Here are three takeaways from remarks at the event, organized by the Downtown Council of Kansas City, including:
- The wind is at the office market’s back
- Projects continue coming down the pike
- Downtown’s population could continue to blossom
The wind is at the office market’s back
Although Kansas City offices continue to contend with vacancies and negative absorption, the market could catch a positive national wave in the coming quarters.
Nationwide, office leasing is at 76% of its first-quarter 2020 level and on track to recover by 2022’s third quarter, with rent growth to follow in early 2023, Revathi Greenwood, global head of data and insights for Cushman & Wakefield in Washington, D.C., said during a keynote address. She cited “usual suspect” industries as drivers, including technology, health care, insurance, and finance.
“This is kind of a bold statement to make, but build the buildings, and they will come,” she said of new office projects. “When you’re going to attract people and you’re giving them a mix of safe, highly amenitized places where they can socialize and have fun, as well as work and be inventive and creative, most people would want to come to those spaces.”
In Kansas City, two of the city’s larger coming office developments — the in-progress 1400KC and proposed Fidelity Security Life Insurance Co. tower, now seeking city incentives — are further proof of companies’ desire for strategic Downtown locations in high-end Class A spaces, said Andrew Greene, a senior associate at Cushman & Wakefield.
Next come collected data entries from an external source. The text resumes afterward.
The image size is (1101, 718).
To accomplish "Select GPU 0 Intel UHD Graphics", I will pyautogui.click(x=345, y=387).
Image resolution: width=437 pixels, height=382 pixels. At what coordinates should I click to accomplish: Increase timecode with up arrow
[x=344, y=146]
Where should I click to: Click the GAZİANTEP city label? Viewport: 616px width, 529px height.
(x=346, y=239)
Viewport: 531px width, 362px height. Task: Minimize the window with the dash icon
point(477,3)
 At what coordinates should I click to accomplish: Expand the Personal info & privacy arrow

“We know that projects such as these will continue to gain momentum and propel other projects such as Platform Ventures (offices at 13th and Wyandotte streets) and the Strata project, especially given the positive response to new-construction Class A in suburban markets, such as (the) Creative Campus, 46 Penn, Avenue 82 and the Edison District,” he said.
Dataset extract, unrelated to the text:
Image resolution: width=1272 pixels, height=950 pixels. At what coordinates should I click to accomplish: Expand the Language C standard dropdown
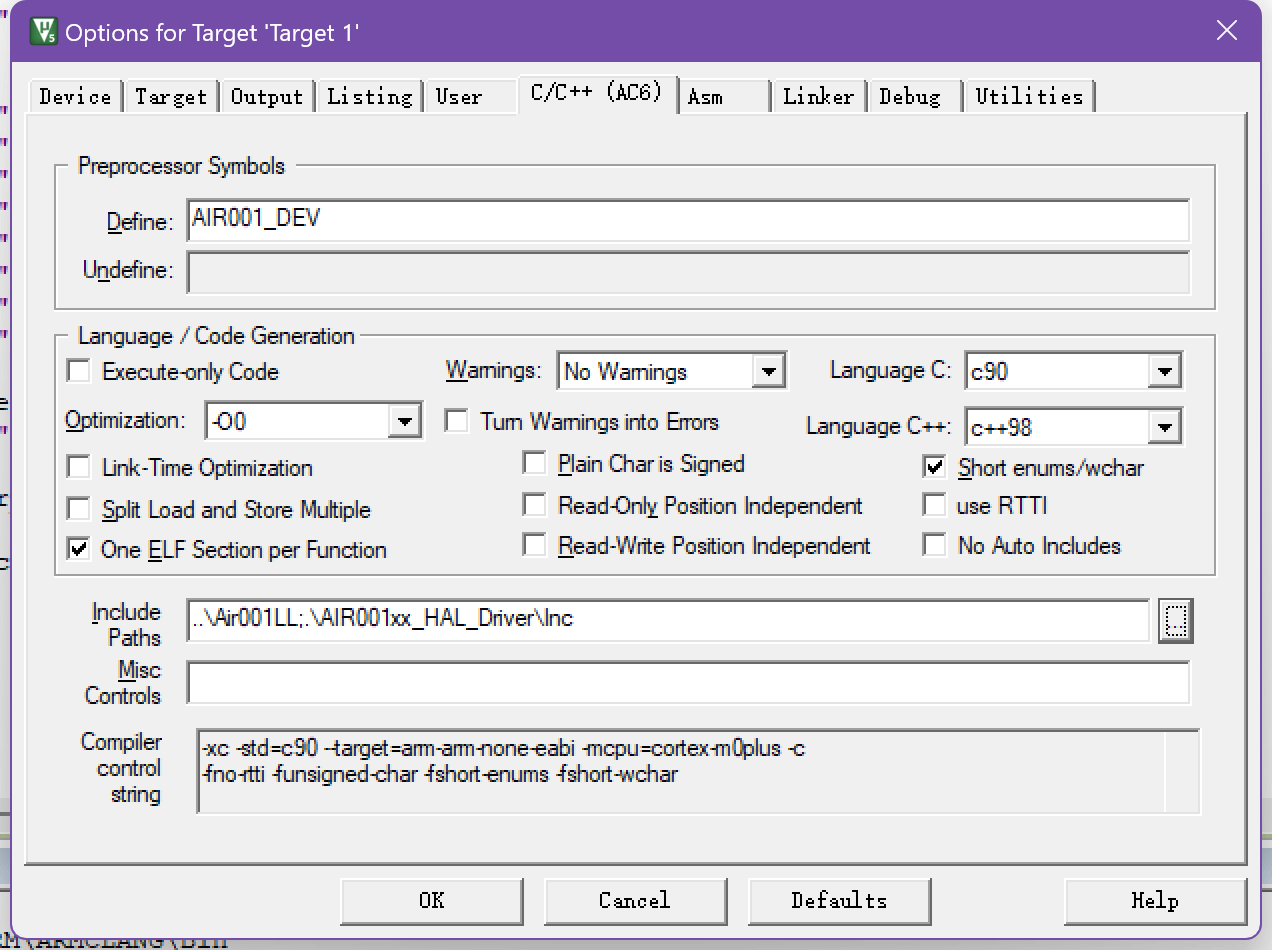(x=1163, y=372)
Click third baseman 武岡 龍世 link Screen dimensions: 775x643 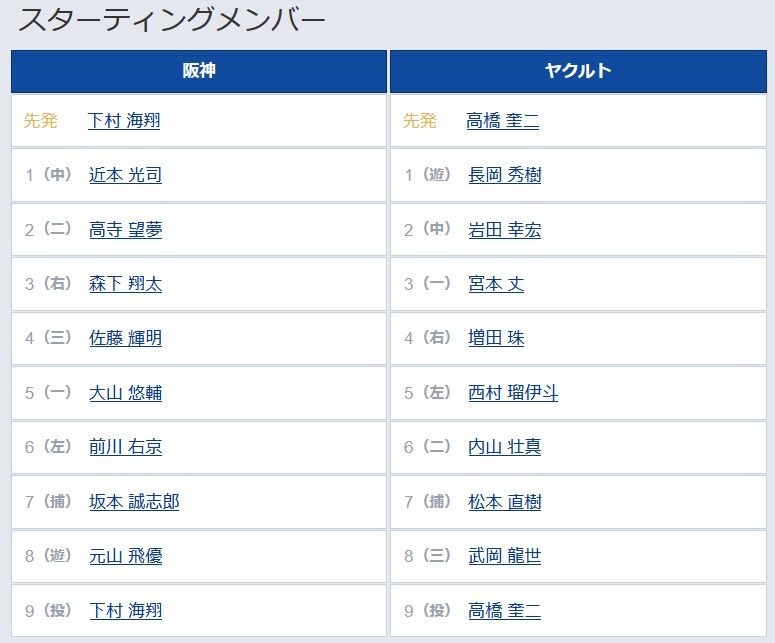pyautogui.click(x=505, y=557)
Also of note in Downtown are unique office conversions, such as 3D Development’s Grand Place and Corrigan Station, as well as recent renovations to the 2345 Grand, Town Pavilion and Lightwell buildings.
“While all of these projects are differentiated with unique amenities, they’re finding commonality in the flight to quality,” Greene said. “The trend is here and will continue as companies return to the workplace.”